_Problem requirements_
Copy nothing from the entries below except the lines from the one containing "重庆多媒体制作公司 (268, 2527)" through the one containing "联系我们 (377, 23)", and copy those exactly.

_Given records_
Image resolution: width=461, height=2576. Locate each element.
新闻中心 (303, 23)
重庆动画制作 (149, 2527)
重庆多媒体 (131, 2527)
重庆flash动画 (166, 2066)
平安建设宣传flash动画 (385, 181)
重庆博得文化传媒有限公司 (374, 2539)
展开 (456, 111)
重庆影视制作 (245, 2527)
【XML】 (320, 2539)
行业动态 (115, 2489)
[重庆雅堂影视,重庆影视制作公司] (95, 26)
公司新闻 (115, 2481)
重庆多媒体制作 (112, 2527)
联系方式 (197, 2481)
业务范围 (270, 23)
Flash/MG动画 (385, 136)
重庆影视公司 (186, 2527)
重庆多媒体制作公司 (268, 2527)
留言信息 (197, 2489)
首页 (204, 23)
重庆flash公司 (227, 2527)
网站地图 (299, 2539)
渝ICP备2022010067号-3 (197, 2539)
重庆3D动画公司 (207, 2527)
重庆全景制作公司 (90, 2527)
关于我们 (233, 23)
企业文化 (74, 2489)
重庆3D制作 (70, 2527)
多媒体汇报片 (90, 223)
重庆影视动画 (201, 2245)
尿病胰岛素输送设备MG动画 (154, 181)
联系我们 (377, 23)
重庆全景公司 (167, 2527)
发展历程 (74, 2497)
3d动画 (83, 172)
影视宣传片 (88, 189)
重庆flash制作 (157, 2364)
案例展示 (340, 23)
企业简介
---
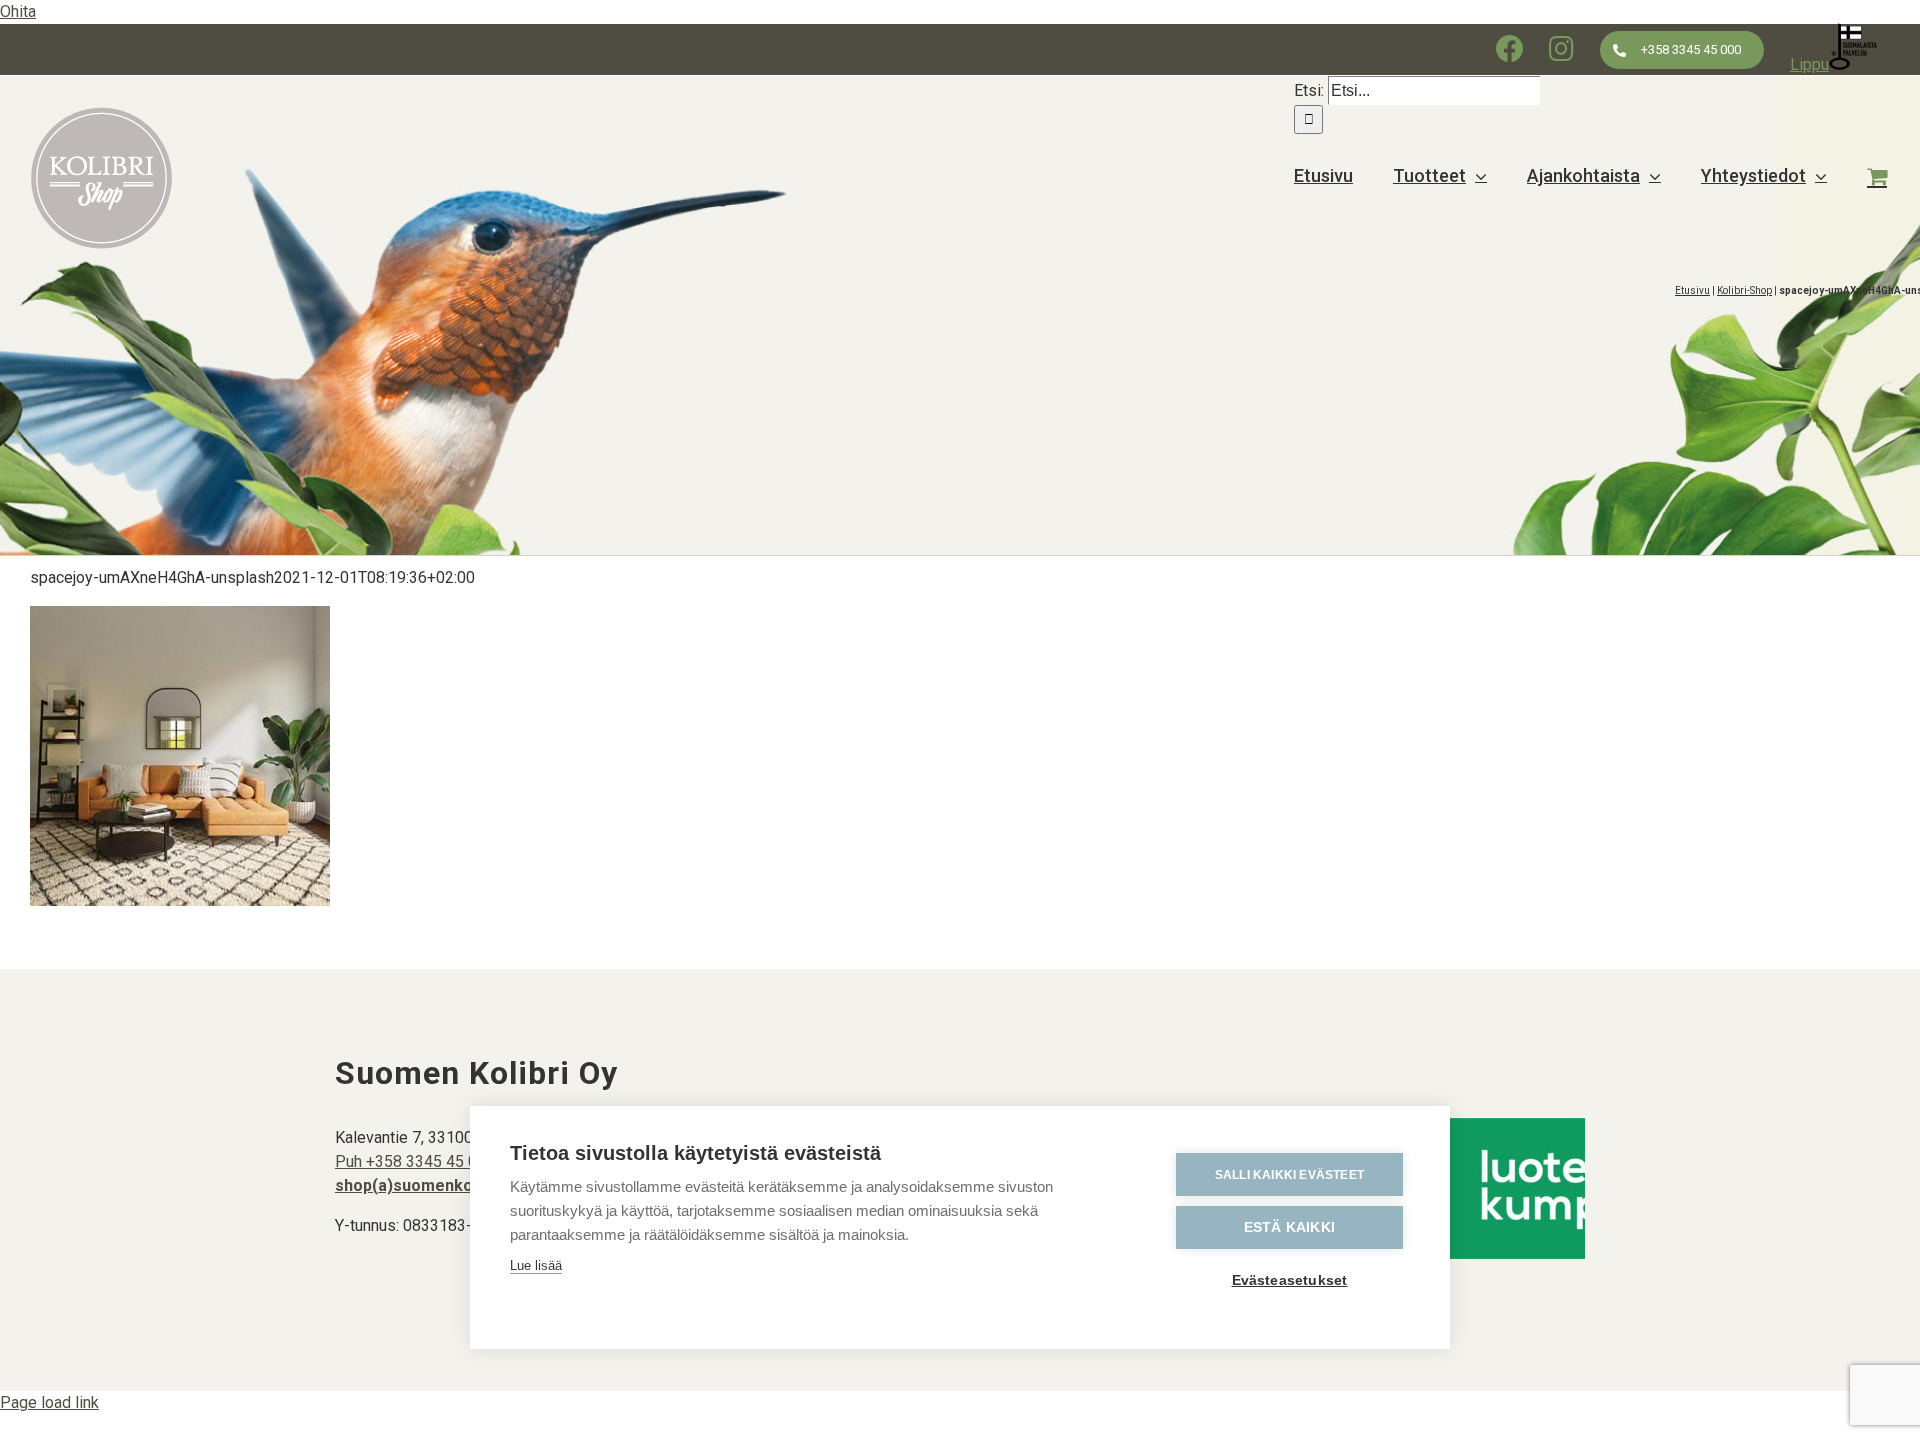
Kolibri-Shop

_Output of the exercise_
重庆多媒体制作公司 (268, 2527)
留言信息 (197, 2489)
首页 (204, 23)
重庆flash公司 (227, 2527)
网站地图 (299, 2539)
渝ICP备2022010067号-3 (197, 2539)
重庆3D动画公司 (207, 2527)
重庆全景制作公司 (90, 2527)
关于我们 (233, 23)
企业文化 (74, 2489)
重庆3D制作 (70, 2527)
多媒体汇报片 (90, 223)
重庆影视动画 (201, 2245)
尿病胰岛素输送设备MG动画 (154, 181)
联系我们 (377, 23)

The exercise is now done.